FOXN1 deficiency is a primary immunodeficiency characterized by athymia, alopecia totalis, and nail dystrophy. Two infants with FOXN1 deficiency were transplanted with cultured postnatal thymus tissue. Subject 1 presented with disseminated Bacillus Calmette-Guérin infection and oligoclonal T cells with no naive markers. Subject 2 had respiratory failure, human herpes virus 6 infection, cytopenias, and no circulating T cells. The subjects were given thymus transplants at 14 and 9 months of life, respectively. Subject 1 received immunosuppression before and for 10 months after transplantation. With follow up of 4.9 and 2.9 years, subjects 1 and 2 are well without infectious complications. The pretransplantation mycobacterial disease in subject 1 and cytopenias in subject 2 resolved. Subject 2 developed autoimmune thyroid disease 1.6 years after transplantation. Both subjects developed functional immunity.
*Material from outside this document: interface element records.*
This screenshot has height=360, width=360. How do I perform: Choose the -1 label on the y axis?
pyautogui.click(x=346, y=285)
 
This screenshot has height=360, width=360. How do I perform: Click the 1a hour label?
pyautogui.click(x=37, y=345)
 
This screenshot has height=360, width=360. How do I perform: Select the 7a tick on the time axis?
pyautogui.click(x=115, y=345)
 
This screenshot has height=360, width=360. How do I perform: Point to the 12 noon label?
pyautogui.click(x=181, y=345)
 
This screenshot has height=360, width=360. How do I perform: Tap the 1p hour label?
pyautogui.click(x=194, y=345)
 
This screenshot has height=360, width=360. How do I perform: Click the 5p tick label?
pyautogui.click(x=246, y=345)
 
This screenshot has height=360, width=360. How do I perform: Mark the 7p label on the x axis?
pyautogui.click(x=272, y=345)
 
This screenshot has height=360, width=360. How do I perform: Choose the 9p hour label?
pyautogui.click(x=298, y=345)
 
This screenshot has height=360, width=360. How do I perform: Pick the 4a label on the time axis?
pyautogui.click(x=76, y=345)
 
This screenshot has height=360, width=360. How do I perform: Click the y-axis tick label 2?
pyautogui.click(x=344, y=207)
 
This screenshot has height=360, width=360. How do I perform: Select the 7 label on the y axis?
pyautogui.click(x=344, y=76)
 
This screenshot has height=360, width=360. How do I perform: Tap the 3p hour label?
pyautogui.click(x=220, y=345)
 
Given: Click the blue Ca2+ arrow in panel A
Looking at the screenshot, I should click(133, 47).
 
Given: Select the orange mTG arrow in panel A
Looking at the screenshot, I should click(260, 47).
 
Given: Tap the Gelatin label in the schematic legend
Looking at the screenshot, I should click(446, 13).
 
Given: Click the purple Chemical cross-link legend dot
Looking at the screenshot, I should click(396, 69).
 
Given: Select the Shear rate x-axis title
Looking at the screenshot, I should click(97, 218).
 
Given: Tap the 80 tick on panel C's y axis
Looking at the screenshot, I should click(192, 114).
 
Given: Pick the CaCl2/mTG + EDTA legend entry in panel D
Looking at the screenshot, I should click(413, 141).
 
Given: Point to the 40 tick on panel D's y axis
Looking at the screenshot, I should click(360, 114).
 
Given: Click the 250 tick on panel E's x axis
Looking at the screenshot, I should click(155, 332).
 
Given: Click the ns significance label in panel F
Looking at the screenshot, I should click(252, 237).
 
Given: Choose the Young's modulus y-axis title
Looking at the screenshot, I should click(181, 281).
Subjects 1 and 2 have 1053/mm(3) and 1232/mm(3) CD3(+) cells, 647/mm(3) and 868/mm(3) CD4(+) T cells, 213/mm(3) and 425/mm(3) naive CD4(+) T cells, and 10 200 and 5700 T-cell receptor rearrangement excision circles per 100 000 CD3(+) cells, respectively. They have normal CD4 T-cell receptor β variable repertoires. Both subjects developed antigen-specific proliferative responses and have discontinued immunoglobulin replacement. In summary, thymus transplantation led to T-cell reconstitution and function in these FOXN1 deficient infants.

Figures

Figure 1

T cells are oligoclonal in subject 1 before transplantation but are polyclonal after transplantation in both subjects by flow cytometry. TCR diversity for CD4 (A) and CD3 (B) T cells was assessed for subject 1 before transplantation. (C) The latest diversity assessment in subject 1 is shown; (D) the latest assessment in subject 2 is shown. Note that the y-axis in the CD4 in panel A differs from the y-axis in CD4 panels C-D. (A,C-D) The shaded area represents the normal range ± 3 SD based on data from 19 healthy adults.

Figure 2

CD4 RNA spectratyping shows oligoclonality in subject 1 before transplantation and polyclonality in both subjects after transplantation. Subject 1 at (A) day −127 and (B) day 873 after transplantation; subject 2 at (C) day 368 after transplantation. The DKL score for subject 1 pretransplantation (A) is 1.38 compared with the DKL score of 0.19 after transplantation (B). For subject 2, the posttransplantation DKL was 0.08 (C). Lower DKL scores reflect greater diversity in the TCR repertoire. The “X” indicates panels with insufficient RNA concentrations. These panels were not included in the calculation of the DKL score. NC indicates negative control.

Figure 3

Biopsy evaluation of thymus allografts shows thymopoiesis. Subject 1 (A-B) and subject 2 (C-D). Cytokeratin reactivity (A,C) and CD3 reactivity (B,D). Scale bar, 50 μm. The microscope was an Olympus VANOX AHBS3. The magnification was 40× using a 40× numerical aperture objective lens (Olympus SPLAN 40×). The photomicrograph was taken at room temperature. Neither imaging media nor fluorochromes were used. The camera used was an Olympus DP70 digital imaging camera. Acquisition software was Olympus DP Controller. Subsequently, Adobe Photoshop 6.0 was used to compose this figure.

Figure 4

T-cell subtype populations and PHA responses before and after thymus transplantation. Subject 1 is shown in (A-C); and subject 2 is shown in (D-F). (A,D) T-cell phenotypes are shown; (B,E) naive T cells are shown; and (C,F) proliferative responses to PHA is shown. (A-B) The data points starting at 2.1 years were obtained by the referring hospital laboratory. (D-E) The first 3 data points and the data points starting at 1.4 years after transplantation were obtained by the referring hospital laboratory. The phenotypes of the naive CD4+ and CD8+ T cells are as described in Table 1. (C,F) The asterisks indicate the values obtained in the referring hospital laboratories. The mean (solid line) and ± 2 SD (dotted lines) for healthy adult data are shown (C) for the referring and transplant center laboratories. (F) The lower limits of the normal PHA response observed in the referring hospital laboratory is indicated by the single dotted line.